Suspect Reyhan Higgins is recovering from a shotgun wound suffered when officers returned fire. Doctors dug at least seven pieces of shot from Higgins’ thigh.
His brother, Ian E. Higgins, 23, was charged Monday with aggravated battery on a peace officer, a crime that carries a penalty of up to 30 years in prison.
Their father, Steven T. Higgins, who was unarmed, was released on misdemeanor charges of obstructing justice.
Paula R. Koibu, a tenant in the Samuels-area home, called authorities Sunday complaining that three men were torching her possessions while she was trying to move.
The men told her she was to have left, long ago, the small two-story house she had rented, Roos said. Two of them were armed and had shot her dog, she told deputies.
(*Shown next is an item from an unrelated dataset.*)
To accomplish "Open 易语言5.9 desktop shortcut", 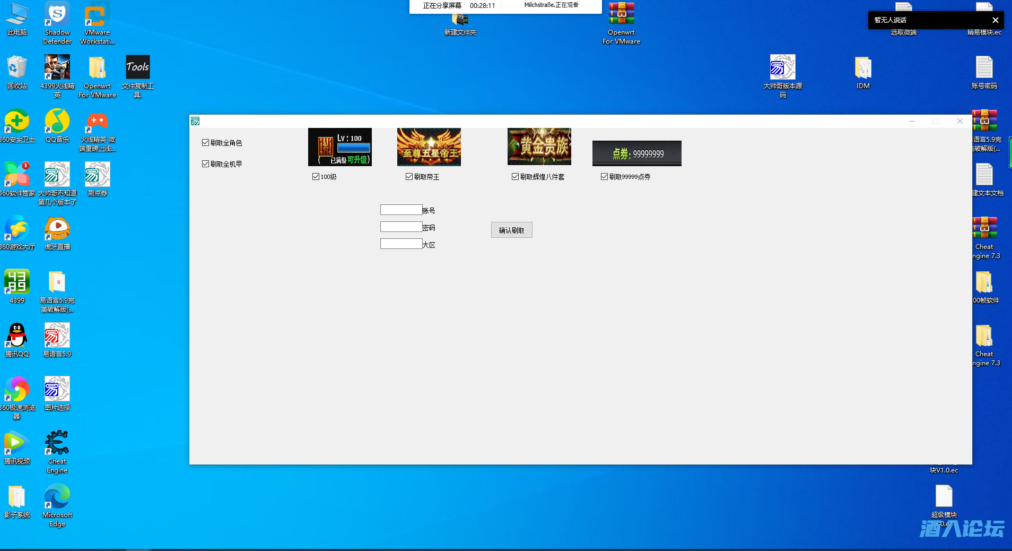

Three deputies and an Idaho State Police officer drove the rutted road past the eclectic split-level homes and run-down shacks that make up the neighborhood. They parked 50 feet away and approached the men around the fire.
When Givens said he was a sheriff’s deputy, “the people there just opened fire,” Roos said. Givens was hit immediately and fired back, apparently hitting Reyhan Higgins.
Investigators still are trying to piece together details and what motivated the shooting. They have found no wounded dog. Even the dispute between Koibu and the Higgins family is unclear.
Bonner County has no record of property owned by any members of the Higgins family.
“They were claiming they had bought it,” said detective John Valdez. “She was claiming she had a couple more days.”
Ian Higgins told a judge Monday he had moved to Idaho from Eugene at the end of October.